Australia’s largest for-profit aged care providers are receiving billions in public money and are paying minimal tax, but cry poor at any mention of mandating staff-to-resident ratios. Something doesn’t add up.

A new report by the Tax Justice Network found that the six largest for-profit aged care providers including Bupa, Opal, Regis, Estia, Japara and Allity were given over $2.17 billion in government subsidies and between them made a total profit of $210 million in the 2016-17 financial year.

But this didn’t stop them teaming up with aged care lobby groups recently to complain that government funding was inadequate, reporting that 41% of residential aged care providers were making a loss.

While rural and remote facilities may struggle more for cash, it certainly isn’t the case for these aged care giants. In fact it turns out they are using tricks and loopholes to lower their taxable incomes and minimise their tax contributions.

While this may seem unscrupulous, it isn’t always illegal, which begs the question can we trust unregulated for-profit motives with the care of vulnerable people?

In many cases making profit accumulates at the expense of delivering quality care.
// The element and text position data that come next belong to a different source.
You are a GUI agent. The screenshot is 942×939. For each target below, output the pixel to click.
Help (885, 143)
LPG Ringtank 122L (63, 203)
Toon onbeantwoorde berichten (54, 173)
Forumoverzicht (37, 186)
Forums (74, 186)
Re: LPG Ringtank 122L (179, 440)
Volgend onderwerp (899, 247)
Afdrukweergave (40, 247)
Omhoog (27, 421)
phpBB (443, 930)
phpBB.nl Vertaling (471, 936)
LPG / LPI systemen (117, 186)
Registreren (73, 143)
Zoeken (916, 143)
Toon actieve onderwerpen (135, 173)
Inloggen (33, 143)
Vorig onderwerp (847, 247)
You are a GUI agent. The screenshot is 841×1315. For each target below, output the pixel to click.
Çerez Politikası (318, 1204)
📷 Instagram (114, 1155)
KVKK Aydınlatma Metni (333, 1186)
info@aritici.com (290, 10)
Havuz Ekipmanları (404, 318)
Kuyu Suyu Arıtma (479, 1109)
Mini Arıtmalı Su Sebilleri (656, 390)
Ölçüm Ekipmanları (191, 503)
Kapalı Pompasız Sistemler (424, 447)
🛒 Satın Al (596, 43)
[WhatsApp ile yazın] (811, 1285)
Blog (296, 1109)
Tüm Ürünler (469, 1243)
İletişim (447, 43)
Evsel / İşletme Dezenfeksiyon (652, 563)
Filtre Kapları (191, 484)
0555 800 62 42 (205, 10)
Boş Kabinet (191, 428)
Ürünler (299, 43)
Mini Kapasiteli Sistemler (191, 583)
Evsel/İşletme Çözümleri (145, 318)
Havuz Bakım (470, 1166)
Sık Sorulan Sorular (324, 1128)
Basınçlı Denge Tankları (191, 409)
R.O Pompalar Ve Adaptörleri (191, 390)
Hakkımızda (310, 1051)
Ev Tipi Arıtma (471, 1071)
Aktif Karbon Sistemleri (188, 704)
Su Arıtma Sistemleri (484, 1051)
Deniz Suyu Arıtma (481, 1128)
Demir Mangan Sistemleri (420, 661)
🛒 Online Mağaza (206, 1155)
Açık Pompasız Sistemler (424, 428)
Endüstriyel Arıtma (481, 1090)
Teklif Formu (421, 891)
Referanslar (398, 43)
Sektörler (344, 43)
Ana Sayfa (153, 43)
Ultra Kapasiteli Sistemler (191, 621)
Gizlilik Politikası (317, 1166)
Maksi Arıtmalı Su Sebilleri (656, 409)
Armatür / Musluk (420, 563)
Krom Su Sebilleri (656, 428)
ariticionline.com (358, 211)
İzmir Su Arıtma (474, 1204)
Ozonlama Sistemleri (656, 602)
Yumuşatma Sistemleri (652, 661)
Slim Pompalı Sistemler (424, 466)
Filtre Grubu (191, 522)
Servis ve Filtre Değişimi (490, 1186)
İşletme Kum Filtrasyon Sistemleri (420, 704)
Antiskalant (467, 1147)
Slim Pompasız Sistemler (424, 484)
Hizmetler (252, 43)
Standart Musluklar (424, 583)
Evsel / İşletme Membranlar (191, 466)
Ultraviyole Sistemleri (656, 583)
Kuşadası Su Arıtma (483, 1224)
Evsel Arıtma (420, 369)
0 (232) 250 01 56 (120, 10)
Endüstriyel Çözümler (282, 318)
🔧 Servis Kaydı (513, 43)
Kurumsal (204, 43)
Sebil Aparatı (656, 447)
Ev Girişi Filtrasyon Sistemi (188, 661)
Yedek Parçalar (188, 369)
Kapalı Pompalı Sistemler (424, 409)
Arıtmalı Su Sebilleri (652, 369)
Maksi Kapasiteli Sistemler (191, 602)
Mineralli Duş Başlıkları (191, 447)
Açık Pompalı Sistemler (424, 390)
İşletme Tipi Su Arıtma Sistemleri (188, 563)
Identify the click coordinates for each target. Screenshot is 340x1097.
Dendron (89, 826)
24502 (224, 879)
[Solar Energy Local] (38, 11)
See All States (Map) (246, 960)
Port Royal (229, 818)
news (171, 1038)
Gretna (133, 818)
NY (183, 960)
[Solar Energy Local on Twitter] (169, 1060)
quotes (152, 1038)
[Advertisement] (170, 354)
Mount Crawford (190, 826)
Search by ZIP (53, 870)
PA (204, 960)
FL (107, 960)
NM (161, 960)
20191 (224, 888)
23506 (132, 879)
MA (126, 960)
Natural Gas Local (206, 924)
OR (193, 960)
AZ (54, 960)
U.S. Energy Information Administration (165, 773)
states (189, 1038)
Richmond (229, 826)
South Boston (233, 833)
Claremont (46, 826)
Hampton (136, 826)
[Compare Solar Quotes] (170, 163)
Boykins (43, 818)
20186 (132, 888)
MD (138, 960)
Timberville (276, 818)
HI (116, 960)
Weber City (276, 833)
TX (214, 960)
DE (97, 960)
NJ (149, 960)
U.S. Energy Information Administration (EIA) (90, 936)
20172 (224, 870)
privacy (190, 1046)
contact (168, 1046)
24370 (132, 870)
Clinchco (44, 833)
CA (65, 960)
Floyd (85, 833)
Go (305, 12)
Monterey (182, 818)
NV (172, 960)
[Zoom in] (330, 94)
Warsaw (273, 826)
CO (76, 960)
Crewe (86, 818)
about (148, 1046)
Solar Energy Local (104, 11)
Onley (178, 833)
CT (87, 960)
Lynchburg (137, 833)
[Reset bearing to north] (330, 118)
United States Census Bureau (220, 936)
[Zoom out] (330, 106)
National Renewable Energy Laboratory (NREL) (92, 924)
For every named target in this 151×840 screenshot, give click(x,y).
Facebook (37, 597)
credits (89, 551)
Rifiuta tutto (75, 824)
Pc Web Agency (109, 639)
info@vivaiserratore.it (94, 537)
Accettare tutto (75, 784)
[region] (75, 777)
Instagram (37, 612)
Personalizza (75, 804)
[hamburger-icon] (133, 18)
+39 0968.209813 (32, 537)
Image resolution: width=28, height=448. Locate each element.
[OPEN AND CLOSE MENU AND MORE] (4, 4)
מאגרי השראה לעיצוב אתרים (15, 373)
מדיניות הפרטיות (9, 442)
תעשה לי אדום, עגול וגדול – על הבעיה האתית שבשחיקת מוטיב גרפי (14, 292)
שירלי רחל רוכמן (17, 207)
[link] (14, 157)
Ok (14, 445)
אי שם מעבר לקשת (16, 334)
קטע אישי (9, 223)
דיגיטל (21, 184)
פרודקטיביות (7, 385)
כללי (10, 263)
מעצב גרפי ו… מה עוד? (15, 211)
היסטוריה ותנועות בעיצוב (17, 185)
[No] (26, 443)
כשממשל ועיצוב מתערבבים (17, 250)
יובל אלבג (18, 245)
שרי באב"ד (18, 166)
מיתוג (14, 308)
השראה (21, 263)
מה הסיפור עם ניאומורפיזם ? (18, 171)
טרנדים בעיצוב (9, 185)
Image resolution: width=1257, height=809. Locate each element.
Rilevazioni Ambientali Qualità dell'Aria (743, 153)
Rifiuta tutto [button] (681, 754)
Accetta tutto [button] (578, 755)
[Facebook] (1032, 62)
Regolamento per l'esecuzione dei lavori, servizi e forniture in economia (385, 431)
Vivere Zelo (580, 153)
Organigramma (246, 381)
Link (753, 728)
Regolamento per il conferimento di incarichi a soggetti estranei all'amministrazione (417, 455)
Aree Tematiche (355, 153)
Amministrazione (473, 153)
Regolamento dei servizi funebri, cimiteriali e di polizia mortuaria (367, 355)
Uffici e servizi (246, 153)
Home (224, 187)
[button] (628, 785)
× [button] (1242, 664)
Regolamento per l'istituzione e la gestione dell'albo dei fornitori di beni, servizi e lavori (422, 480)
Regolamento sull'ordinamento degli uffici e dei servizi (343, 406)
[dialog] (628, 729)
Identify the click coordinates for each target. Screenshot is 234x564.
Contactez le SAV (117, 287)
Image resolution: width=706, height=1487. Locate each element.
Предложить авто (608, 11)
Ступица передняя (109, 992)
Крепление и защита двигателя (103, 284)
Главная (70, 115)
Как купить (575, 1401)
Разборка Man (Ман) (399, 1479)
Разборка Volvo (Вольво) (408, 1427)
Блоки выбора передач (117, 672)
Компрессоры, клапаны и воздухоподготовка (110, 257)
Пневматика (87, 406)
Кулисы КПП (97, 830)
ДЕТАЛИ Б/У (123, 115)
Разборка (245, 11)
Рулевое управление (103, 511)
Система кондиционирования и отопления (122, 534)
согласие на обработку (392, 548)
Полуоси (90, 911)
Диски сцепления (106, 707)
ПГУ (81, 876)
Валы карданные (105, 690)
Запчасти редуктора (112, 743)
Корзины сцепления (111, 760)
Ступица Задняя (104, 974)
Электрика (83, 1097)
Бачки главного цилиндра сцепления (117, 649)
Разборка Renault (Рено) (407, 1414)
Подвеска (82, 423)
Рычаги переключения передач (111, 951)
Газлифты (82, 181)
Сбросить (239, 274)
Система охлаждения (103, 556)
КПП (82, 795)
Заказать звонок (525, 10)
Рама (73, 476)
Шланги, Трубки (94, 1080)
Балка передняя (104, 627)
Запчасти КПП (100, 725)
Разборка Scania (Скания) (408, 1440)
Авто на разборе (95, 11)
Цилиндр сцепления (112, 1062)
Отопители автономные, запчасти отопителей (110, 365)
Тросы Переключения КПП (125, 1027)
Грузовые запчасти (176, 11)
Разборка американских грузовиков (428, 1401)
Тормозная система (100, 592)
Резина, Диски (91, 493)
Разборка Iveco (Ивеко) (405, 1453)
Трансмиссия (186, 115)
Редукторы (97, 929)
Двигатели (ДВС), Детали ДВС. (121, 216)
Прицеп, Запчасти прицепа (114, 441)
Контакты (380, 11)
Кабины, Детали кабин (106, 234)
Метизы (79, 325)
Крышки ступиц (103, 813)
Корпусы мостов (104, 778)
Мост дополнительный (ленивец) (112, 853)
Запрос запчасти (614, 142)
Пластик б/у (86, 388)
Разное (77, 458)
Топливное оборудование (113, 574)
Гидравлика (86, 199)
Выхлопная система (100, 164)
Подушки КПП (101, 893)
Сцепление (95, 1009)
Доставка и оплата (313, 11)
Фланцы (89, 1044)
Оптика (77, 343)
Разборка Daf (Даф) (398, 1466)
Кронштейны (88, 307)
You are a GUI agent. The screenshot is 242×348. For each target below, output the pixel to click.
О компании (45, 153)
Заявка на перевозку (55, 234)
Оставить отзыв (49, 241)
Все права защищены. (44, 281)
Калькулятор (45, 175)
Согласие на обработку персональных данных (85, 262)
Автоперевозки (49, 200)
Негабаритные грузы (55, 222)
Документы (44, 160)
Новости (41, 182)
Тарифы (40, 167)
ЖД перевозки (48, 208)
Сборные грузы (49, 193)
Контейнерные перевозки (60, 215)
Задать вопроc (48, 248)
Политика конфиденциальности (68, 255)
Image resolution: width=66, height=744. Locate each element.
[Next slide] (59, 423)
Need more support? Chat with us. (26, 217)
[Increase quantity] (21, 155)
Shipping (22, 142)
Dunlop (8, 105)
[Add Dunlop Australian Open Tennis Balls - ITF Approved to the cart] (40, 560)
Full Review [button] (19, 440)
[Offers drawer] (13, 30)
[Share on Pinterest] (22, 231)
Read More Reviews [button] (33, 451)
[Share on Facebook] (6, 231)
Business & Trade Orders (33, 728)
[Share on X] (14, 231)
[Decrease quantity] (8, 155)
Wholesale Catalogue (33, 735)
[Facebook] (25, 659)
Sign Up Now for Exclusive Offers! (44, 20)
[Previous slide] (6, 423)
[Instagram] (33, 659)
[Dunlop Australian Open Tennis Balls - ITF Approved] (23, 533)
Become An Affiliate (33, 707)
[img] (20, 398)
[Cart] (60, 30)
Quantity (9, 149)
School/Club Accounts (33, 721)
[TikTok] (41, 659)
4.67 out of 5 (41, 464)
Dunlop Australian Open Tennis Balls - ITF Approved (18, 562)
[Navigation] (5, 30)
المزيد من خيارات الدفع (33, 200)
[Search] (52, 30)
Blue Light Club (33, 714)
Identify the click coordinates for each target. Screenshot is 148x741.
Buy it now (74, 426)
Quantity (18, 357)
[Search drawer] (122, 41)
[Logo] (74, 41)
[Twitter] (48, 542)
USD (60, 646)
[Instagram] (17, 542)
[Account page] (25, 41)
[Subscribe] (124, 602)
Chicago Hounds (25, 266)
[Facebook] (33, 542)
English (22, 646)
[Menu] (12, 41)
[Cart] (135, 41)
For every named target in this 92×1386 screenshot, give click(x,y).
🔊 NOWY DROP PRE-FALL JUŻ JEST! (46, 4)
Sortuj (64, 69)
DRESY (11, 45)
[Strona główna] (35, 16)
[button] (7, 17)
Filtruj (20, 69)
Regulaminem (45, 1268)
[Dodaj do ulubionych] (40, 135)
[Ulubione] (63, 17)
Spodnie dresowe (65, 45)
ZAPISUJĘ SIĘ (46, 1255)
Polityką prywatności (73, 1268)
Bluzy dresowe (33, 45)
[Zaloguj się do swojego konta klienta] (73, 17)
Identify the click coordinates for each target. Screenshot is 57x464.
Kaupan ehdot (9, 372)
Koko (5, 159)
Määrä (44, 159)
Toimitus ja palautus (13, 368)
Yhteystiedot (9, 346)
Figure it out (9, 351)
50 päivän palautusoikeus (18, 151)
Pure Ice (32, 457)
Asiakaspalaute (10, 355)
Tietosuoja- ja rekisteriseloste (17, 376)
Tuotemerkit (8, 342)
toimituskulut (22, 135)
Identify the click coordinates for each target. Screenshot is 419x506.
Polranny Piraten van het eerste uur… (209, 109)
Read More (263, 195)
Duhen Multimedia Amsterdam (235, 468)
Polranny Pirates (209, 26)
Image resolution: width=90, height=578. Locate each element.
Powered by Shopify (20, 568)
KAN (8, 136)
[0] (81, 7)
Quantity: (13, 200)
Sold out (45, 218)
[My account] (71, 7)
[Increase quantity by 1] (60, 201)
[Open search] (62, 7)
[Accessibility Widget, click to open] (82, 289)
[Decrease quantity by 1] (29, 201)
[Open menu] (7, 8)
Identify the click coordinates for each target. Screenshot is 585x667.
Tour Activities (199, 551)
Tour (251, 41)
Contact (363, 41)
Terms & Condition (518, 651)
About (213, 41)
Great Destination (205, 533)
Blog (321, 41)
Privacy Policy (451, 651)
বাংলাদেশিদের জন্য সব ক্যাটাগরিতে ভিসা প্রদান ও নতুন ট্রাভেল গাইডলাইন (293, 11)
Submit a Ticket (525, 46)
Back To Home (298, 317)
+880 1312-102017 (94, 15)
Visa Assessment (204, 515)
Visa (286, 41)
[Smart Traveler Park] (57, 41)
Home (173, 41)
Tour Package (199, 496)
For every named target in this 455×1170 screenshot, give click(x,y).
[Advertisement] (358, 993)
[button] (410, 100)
For example, wages eat into revenue but having a safe level of staff is crucial to providing the necessary amount of care.

One thing is for sure, without proper transparency and accountability, there are firms that are taking advantage of loose government oversight and lack of regulation.

Since the release of this new report, a Senate inquiry has been announced to investigate the allegations of multinational tax avoidance among Australia’s largest for-profit nursing home providers.